В окне с улицы появились голова и плечи человека в панаме и белом пиджаке. -- Как изволите поживать, Ляля? Облокотился о подоконник.
-- Да-да, конечно, жарко, так и пышит. Работать нужно в одних штанах да в сетке. Сетка потом черная. А вот я говорил,-о давлении-то. В печи, значит, образуется накипь, каменная кора, разбиваешь атакой длинной кочергой. Трудно. Зато как потом выскочишь на палубу -- солнце, хоть и тропическое, а кажется свежим,-- да встанешь под душ, да шмыг к себе в кубрик, в гамак,-- благодать, доложу я вам... Тем временем у окна:
-- А он, понимаете, утверждает, что видел меня в автомобиле!

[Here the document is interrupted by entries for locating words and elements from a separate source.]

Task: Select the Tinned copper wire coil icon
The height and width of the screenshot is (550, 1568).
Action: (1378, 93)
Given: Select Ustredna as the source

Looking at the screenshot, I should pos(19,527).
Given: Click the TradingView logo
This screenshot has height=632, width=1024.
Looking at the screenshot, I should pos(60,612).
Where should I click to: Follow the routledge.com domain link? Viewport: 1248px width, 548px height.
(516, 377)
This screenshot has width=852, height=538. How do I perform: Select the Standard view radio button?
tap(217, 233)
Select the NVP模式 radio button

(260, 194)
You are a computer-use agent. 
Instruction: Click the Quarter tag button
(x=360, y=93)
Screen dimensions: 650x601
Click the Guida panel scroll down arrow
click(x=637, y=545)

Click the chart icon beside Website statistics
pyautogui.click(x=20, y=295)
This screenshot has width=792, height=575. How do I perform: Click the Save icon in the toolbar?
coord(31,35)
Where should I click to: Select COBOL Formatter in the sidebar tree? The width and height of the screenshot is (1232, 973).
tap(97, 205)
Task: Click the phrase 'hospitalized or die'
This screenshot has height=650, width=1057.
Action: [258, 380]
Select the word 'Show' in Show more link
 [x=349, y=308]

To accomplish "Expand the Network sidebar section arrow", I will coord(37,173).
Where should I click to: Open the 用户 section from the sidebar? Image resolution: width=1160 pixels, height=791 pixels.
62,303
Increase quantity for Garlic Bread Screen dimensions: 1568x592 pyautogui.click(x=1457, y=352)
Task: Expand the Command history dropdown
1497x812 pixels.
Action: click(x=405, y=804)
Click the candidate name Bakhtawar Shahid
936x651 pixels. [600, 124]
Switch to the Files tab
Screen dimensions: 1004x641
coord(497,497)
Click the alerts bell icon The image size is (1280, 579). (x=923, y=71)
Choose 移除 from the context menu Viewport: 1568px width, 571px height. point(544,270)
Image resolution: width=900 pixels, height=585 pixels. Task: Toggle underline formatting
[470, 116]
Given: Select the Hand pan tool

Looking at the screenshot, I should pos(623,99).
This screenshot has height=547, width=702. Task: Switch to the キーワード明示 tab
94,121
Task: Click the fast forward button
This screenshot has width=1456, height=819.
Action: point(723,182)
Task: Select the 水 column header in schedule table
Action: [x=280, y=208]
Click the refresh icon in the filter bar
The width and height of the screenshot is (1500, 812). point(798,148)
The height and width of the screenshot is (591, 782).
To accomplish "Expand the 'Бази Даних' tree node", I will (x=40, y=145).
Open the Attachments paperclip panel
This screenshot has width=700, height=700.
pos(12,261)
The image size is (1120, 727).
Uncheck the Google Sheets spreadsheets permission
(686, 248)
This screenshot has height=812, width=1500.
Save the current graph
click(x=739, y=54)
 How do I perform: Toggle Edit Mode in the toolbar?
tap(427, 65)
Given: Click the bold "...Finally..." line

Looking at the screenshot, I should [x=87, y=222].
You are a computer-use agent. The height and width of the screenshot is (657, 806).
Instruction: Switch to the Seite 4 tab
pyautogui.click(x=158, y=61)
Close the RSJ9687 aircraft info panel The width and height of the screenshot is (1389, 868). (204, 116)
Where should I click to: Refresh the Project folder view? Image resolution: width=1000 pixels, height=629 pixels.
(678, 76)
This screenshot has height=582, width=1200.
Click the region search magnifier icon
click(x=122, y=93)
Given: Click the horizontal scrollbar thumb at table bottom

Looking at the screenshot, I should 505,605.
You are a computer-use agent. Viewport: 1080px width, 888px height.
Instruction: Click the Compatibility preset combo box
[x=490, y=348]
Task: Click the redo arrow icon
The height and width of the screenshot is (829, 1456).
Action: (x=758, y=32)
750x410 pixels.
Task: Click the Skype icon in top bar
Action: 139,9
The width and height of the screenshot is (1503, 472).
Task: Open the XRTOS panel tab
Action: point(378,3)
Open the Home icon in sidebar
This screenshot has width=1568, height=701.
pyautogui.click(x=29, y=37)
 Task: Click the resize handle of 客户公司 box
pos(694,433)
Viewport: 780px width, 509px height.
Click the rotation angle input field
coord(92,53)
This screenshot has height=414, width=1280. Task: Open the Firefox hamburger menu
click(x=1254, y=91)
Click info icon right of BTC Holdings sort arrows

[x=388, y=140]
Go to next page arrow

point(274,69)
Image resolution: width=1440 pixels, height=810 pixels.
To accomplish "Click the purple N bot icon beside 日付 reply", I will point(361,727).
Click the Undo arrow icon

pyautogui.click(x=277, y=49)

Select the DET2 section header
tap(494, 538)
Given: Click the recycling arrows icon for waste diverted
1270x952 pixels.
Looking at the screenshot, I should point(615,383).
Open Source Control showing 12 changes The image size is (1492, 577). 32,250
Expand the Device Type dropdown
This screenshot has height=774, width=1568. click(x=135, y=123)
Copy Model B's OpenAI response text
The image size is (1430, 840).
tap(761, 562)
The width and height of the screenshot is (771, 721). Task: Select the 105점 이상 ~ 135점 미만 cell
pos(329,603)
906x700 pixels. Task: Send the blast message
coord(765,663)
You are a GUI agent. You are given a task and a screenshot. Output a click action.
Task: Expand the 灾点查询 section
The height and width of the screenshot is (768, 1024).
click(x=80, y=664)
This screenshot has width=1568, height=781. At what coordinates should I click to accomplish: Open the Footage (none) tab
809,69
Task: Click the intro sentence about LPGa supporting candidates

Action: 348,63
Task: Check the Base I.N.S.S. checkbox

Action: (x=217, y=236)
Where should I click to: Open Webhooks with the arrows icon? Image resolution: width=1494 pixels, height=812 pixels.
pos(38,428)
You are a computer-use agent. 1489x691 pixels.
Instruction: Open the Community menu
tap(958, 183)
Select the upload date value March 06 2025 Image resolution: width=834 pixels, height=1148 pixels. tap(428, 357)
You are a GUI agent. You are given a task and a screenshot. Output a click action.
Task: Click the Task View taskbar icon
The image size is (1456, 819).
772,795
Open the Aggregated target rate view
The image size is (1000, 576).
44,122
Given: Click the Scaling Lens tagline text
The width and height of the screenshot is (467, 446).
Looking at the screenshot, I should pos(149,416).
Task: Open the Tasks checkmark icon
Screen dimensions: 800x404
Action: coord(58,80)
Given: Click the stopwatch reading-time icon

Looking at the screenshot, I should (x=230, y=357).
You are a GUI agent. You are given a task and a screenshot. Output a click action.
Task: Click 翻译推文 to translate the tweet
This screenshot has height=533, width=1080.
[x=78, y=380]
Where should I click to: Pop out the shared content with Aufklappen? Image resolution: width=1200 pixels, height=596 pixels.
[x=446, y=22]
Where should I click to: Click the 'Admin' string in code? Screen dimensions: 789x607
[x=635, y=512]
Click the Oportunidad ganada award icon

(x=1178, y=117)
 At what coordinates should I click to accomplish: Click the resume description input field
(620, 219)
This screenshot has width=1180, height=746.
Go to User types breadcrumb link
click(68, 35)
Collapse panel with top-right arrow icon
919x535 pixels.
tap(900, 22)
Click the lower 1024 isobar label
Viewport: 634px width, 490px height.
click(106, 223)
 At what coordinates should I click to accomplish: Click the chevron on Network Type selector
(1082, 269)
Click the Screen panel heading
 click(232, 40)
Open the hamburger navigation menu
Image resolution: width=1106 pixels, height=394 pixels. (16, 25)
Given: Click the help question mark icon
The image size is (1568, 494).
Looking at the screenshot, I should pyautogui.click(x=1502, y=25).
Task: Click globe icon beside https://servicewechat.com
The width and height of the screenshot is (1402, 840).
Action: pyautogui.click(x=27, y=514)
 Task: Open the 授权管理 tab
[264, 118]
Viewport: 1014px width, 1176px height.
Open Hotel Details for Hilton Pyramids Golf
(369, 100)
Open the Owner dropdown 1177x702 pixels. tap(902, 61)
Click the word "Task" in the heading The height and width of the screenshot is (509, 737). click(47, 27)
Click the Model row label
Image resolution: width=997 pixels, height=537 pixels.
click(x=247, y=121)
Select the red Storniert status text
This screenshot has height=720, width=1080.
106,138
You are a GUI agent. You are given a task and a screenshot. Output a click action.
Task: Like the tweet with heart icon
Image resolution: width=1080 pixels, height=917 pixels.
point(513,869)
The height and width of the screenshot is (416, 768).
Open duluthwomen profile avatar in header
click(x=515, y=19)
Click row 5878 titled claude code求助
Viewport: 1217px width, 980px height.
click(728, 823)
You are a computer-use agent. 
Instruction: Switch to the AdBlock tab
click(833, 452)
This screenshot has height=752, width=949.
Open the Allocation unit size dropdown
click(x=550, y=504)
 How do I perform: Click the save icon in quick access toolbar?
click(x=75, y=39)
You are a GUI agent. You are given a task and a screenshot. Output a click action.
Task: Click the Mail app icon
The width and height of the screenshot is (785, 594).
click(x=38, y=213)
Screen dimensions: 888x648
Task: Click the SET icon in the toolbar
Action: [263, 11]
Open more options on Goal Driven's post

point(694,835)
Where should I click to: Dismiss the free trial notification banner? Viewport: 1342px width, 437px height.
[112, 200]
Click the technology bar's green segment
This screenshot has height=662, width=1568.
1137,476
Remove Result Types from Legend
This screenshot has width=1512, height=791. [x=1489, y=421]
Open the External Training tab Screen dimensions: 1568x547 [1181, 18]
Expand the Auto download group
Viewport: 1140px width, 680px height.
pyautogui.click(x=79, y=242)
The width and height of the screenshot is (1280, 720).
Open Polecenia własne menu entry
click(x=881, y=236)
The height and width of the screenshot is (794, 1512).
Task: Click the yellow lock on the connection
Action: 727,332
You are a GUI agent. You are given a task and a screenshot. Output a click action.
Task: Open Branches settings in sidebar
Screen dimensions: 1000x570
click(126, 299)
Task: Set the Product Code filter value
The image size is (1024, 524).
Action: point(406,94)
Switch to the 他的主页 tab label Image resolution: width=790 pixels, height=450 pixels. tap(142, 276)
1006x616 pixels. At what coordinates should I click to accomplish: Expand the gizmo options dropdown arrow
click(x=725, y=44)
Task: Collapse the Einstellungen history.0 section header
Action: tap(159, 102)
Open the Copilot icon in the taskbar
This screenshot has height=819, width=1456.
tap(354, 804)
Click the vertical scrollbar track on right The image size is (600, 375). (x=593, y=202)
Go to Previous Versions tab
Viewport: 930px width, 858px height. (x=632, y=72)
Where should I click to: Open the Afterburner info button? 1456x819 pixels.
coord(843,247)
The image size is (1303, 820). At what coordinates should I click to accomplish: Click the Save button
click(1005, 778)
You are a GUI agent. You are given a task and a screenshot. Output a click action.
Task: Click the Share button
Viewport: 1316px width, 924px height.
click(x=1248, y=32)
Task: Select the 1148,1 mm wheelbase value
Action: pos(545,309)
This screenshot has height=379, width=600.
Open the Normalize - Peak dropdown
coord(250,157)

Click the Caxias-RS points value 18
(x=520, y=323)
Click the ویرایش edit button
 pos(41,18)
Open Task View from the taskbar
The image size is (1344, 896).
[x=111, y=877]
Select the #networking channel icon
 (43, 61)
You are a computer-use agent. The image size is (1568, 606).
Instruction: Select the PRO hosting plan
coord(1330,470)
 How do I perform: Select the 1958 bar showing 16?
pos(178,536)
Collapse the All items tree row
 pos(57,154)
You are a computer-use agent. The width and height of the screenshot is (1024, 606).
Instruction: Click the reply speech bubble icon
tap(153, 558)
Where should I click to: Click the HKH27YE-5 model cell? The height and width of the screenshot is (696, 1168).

Голос у Ляли был высокий, взволнованный. Ее собеседник, белый господин, стоял, облокотясь с внешней стороны подоконника, и в квадрате окна были видны его круглые плечи, бритое мягкое лицо, наполовину освещенное солнцем: русский, которому повезло.
-- Вы еще, говорит, были в сиреневом платье, а у меня и нет такого,-- взвизгнула Ляля,-- а он настаивает: "же ву засюр".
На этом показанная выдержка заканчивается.